International Business
Description of the event
The article featured in CNBC’s financial times section details the impending decision by Barclays bank to exit the African markets. The Barclays Bank group has several branches through its Barclays Bank Africa Group, and has been in the continent for several decades. It has branches in several countries including Kenya, South Africa, Ghana, Mozambique, Uganda and Tanzania (Arnold & Jenkins, 2016). The Barclays Bank Group has appointed a committee to oversee and advice on its exit from the African market.
Even though Africa is one of Barclays Bank’s major growth areas, the bank has, in the recent times experienced considerable challenges in the market place. Analysts believe that the sale will increase Barclays’ capital to a little shy of their target. Among the reasons given for the planned exit are the fluctuations in currency against the British Pound, which has been the case in many African countries, especially in South Africa where the South African rand has been falling steadily. Fluctuations in currency lead losses. The other reason is the corruption that exists in these developing countries which makes it hard to do business since one is not entirely in control of how the business runs. Barclays would wish for a wholesale sellout which is however hard due to present circumstance for industry players in this region.

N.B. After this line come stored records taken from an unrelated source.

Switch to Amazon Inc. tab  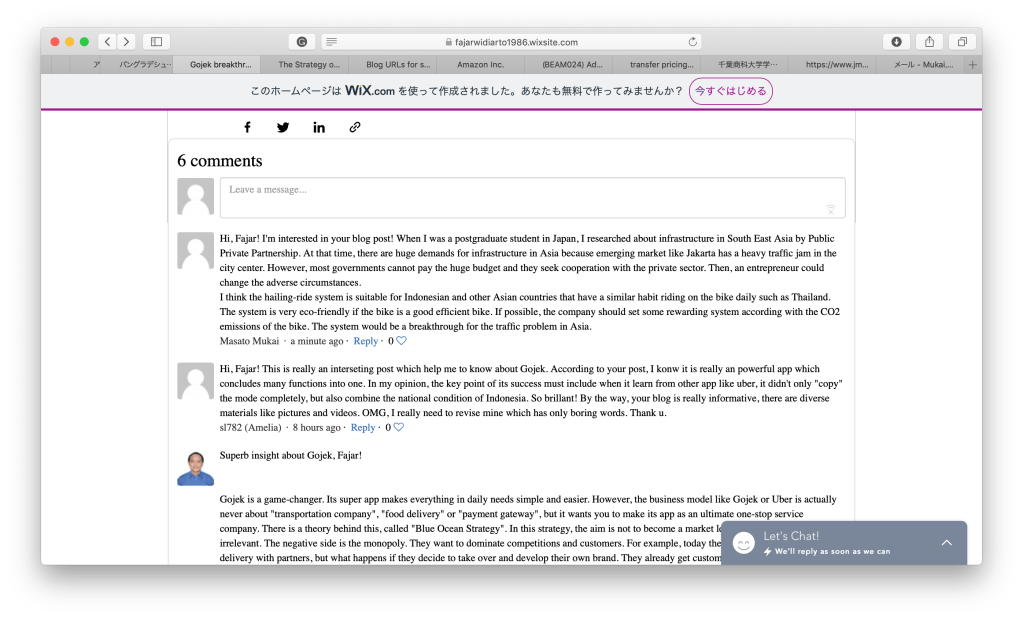[480, 64]
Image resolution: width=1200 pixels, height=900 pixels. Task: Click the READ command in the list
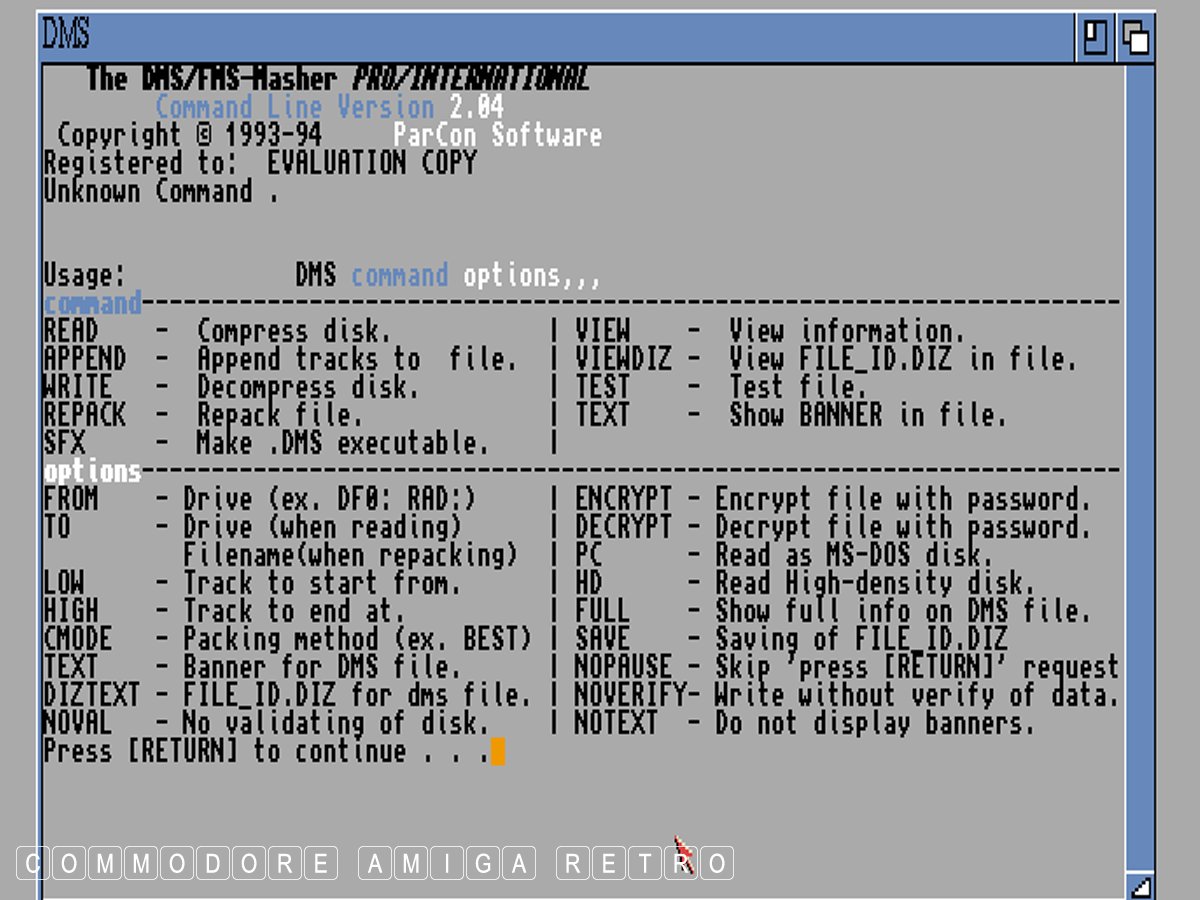pos(71,331)
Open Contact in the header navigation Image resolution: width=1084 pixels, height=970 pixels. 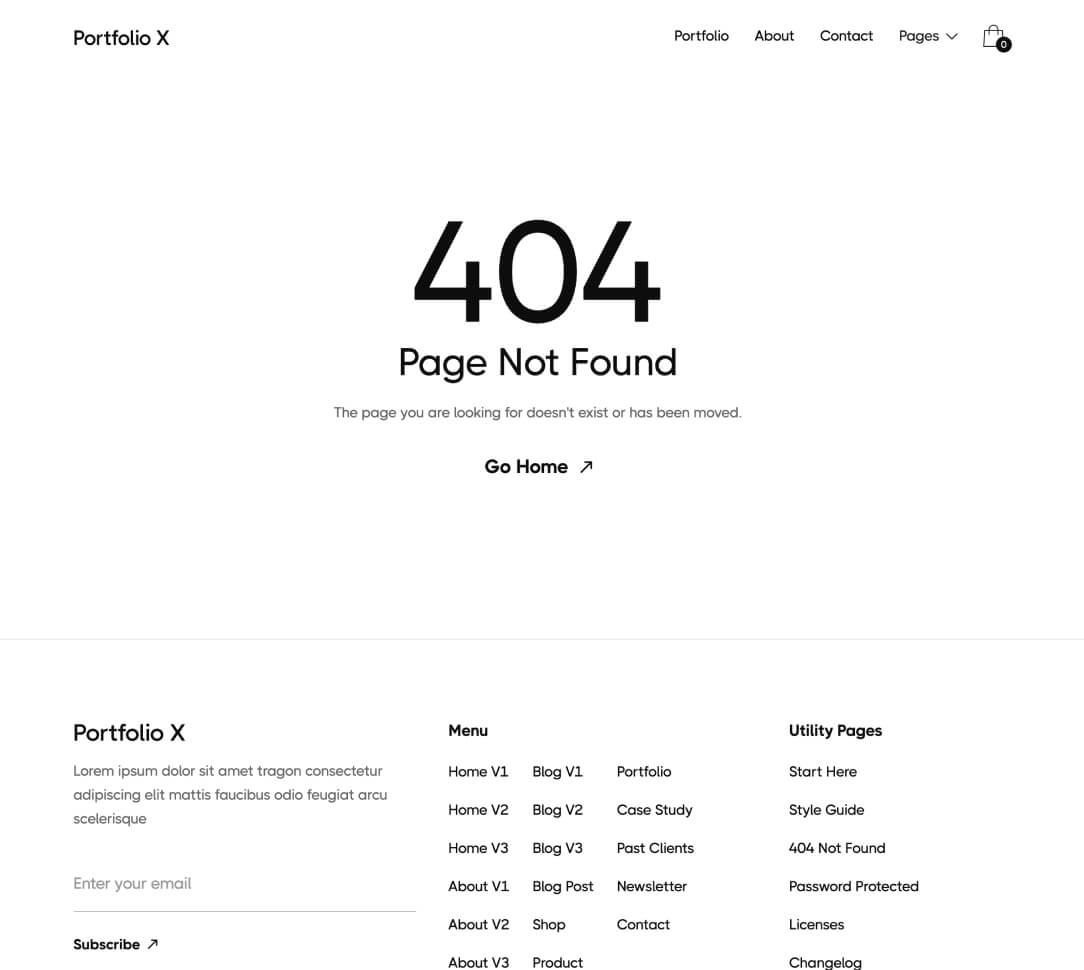point(846,36)
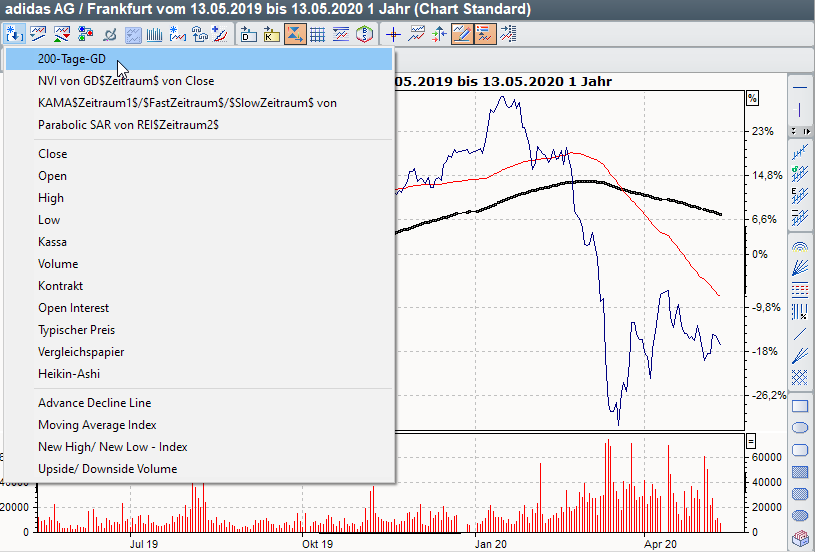The height and width of the screenshot is (552, 815).
Task: Select Heikin-Ashi menu entry
Action: (69, 374)
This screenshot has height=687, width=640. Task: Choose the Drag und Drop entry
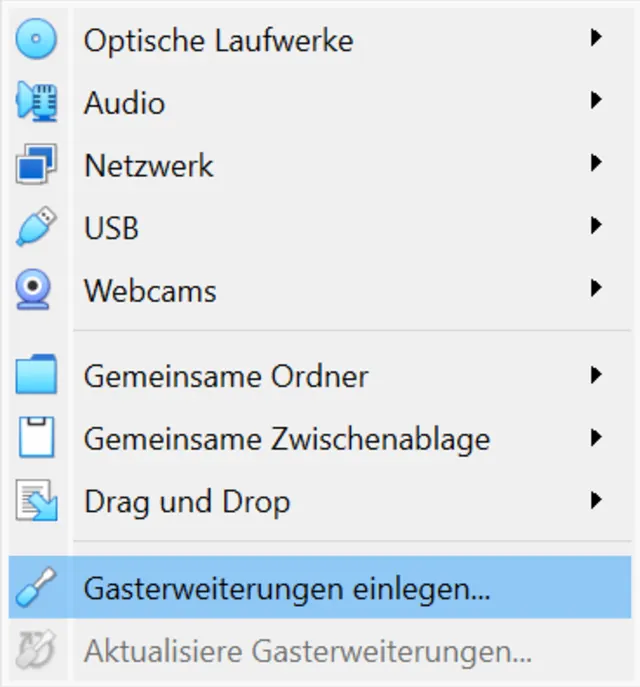[x=187, y=500]
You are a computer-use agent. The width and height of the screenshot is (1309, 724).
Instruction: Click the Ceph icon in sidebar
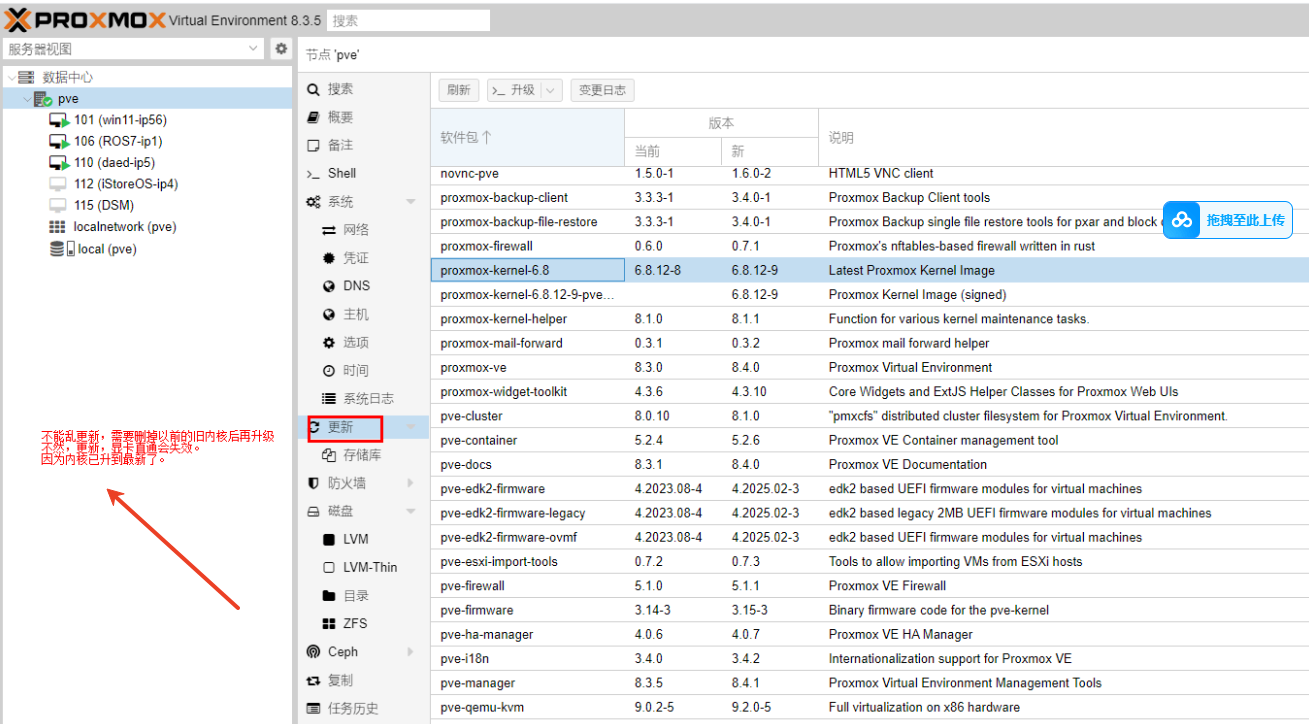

This story connects to International Business Environment in Developing Countries, and is also tied to currency in the international markets. Developing countries have their unique challenges which impact multi-national business. To begin with, as noted in the article, the ever changing political landscape of these countries does promote stability for businesses. They also lack clear structure in leadership while at the same time; many do give businesses a supportive environment to operate. An example as sighted in this article is South Africa’s appointment of an inexperienced finance minister, which greatly affected the currency. Developing countries also struggle with ethical issues like corruption which promote unfair business practices and lack of a level playing field for businesses. Understanding the business environment in developing countries can help a multi-national when venturing into establishing branches internationally.
The other issue featured is the currency fluctuations. The host country’s currency is normally the currency for doing business. It may be costly in the long run when the currency is too unstable and when its value does not compare. Political changes and unstable markets lead to this. Multinational businesses have to contend with the impact that these changes can have on their businesses. This article shows this situation alongside other issues in international business like ethics.
How can others benefit and/or learn from the situation
There are several lessons that other business can learn from this, as well as benefits from Barclays’ exit. To begin with, the business was not entirely making losses in its African venture; this means that other operators or new entries can benefit from their exit by buying it out and continuing to run their business. Other banks operating in the region can also benefit by the market gap left by Barclays by taking their customers. During a sellout, many clients often lose confidence and exit to other providers who can take advantage of this.
The situation with Barclays offers invaluable lessons on the African marketplace. Existing businesses can use this to restructure their operations to avoid the same position and pitfalls as experienced by Barclays. New entrants into the African marketplace or any other developing nation can also use this information to make them aware of the issues in doing business in developing countries so as to make better informed decisions and strategies to mitigate the challenges anticipated.